Da uno studio sui quadri di Jackson Pollock emergono nuove informazioni sulla sua tecnica di pittura.
LA VOCE DEL MASTER – Per molte persone i quadri astratti non sono altro che schizzi di colore su una tela… E se invece al di sotto della pura creazione artistica ci fossero modernissimi concetti di fisica? È quello che emerge da uno studio pubblicato a giugno sulla rivista Physics Today.
L. Mahadevan, professore di matematica applicata presso la Scuola di Ingegneria e Scienze Applicate di Harvard, ha collaborato con lo storico Claude Cernuschi per esaminare il quadro senza titolo in nero e rosso del 1948 di Jackson Pollock. L’analisi ha seguito i metodi e l’impostazione della fluidodinamica per capire in che modo l’autore ha fatto depositare il colore sulla tela. La conclusione? Si può forse dire che l’autore abbia lasciato che la fisica facesse la sua parte per creare nuovi effetti artistici.

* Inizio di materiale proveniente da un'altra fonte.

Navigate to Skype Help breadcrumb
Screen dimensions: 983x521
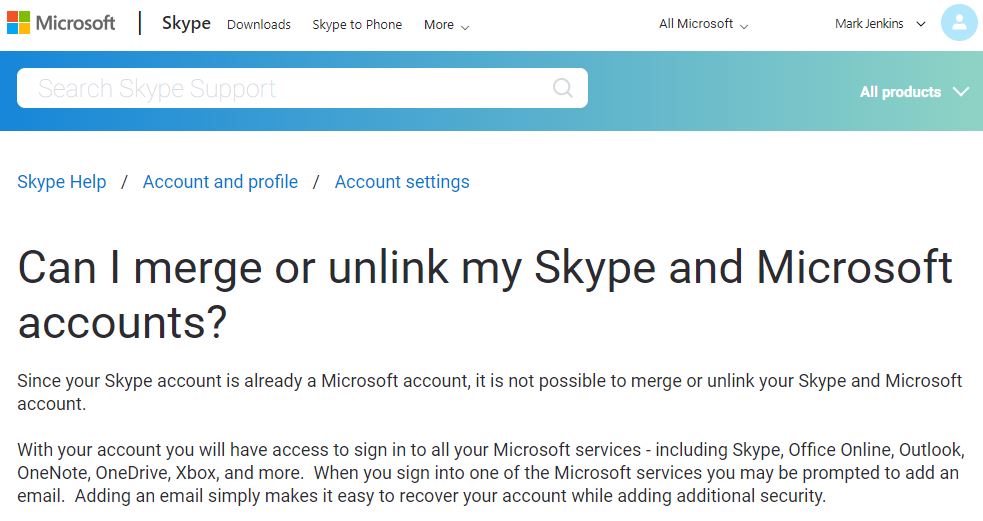click(62, 182)
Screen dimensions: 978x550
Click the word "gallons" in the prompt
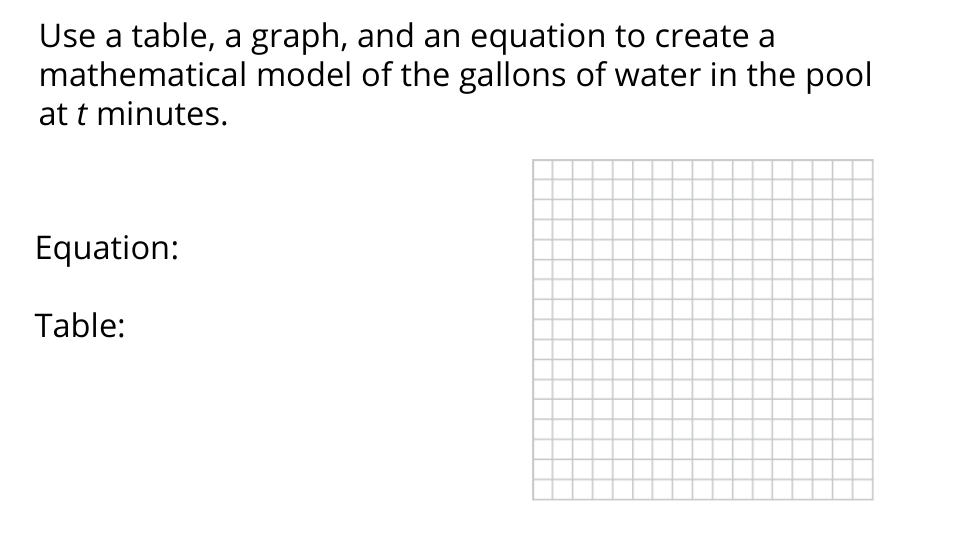510,78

Il professor Mahadevan si è interessato ai quadri di Pollock quando alcuni colleghi gli hanno fatto notare che l’artista aveva in parte colto gli stessi aspetti di fluidodinamica che lui aveva studiato in passato. Jackson Pollock dipingeva appoggiando una tela sul pavimento e disegnando le sue curve facendo gocciolare il colore da uno stecco o da una paletta. Per avere effetti diversi, come lo spessore delle linee di colore, Pollock modificava l’angolo e l’altezza della paletta rispetto alla tela. Un fluido come la vernice può colpire una superficie in molti modi: si possono formare degli schizzi, delle gocce, oppure, a seconda della densità e della viscosità, può ripiegarsi e avvolgersi su se stesso, come il miele quando viene fatto cadere sul pane. (Effetti simili si possono avere anche quando a muoversi è il quadro e non il pennello, lo hanno dimostrato all’Università di Toronto con un video dimostrativo.)

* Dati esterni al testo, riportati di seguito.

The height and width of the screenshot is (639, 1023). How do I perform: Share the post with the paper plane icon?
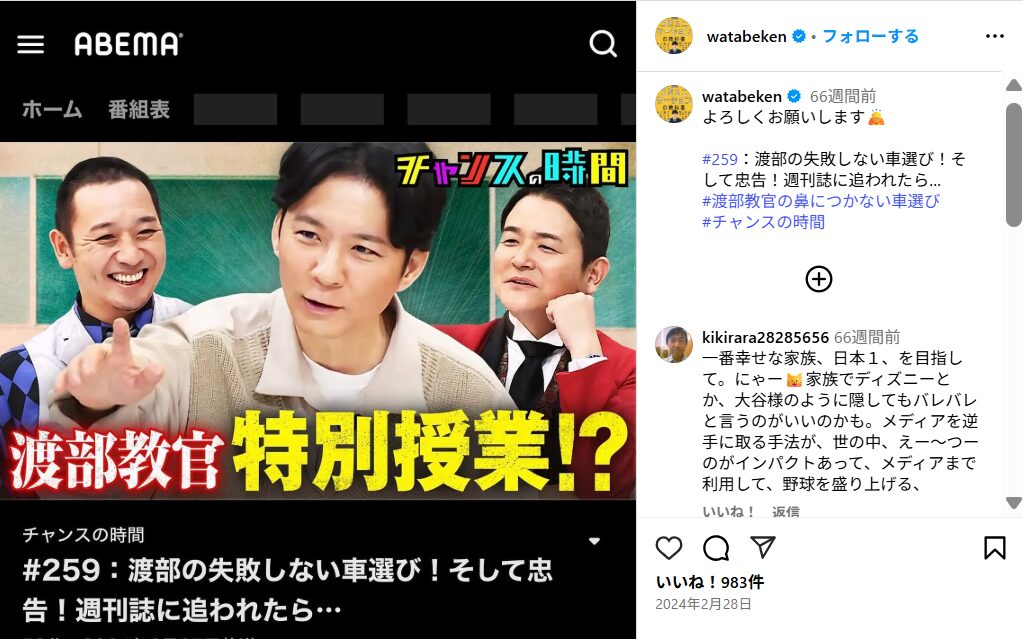[762, 547]
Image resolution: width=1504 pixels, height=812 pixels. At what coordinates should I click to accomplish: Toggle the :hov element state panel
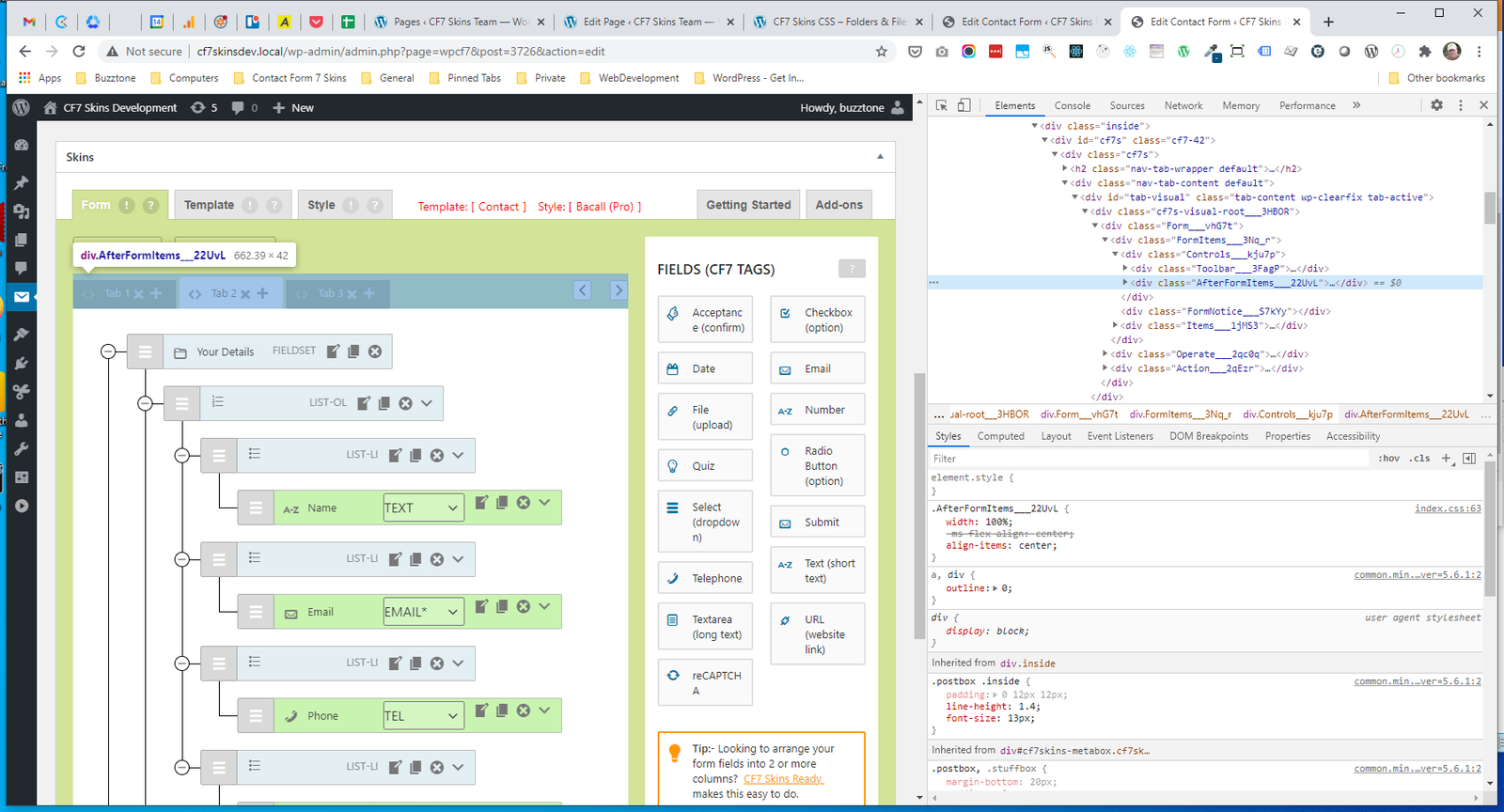[x=1388, y=459]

Nelle sue sperimentazioni, Pollock doveva aver notato che, muovendo la mano molto lentamente, i colori colavano in modi diversi a seconda delle loro caratteristiche e questo gli permetteva di creare effetti diversi: nel dipinto del 1948 ad esempio, si possono notare dei piccolissimi occhielli. L’artista stava sperimentando in pratica la fluidodinamica prima che gli scienziati cominciassero a studiarla sistematicamente; i primi articoli importanti infatti, si collocano tra la fine degli anni ’50 e i primi anni ’60 anche se solo negli ultimi anni sono state fatte delle analisi quantitative che spiegano i contributi inerziali, gravitazionali e legati alla viscosità dei fluidi che colano.

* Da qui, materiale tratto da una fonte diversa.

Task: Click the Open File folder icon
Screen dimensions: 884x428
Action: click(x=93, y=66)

Molti artisti hanno lavorato al limite tra arte e scienza, basti pensare alle rappresentazioni di Leonardo da Vinci delle sue invenzioni o delle sue tavole anatomiche. In questo caso però l’intersezione tra la scienza e l’arte è ancora più profonda, tanto che gli autori dello studio si chiedono se sia forse possibile che grazie allo studio della fluidodinamica si aprano un nuovo stile e nuove possibilità artistiche.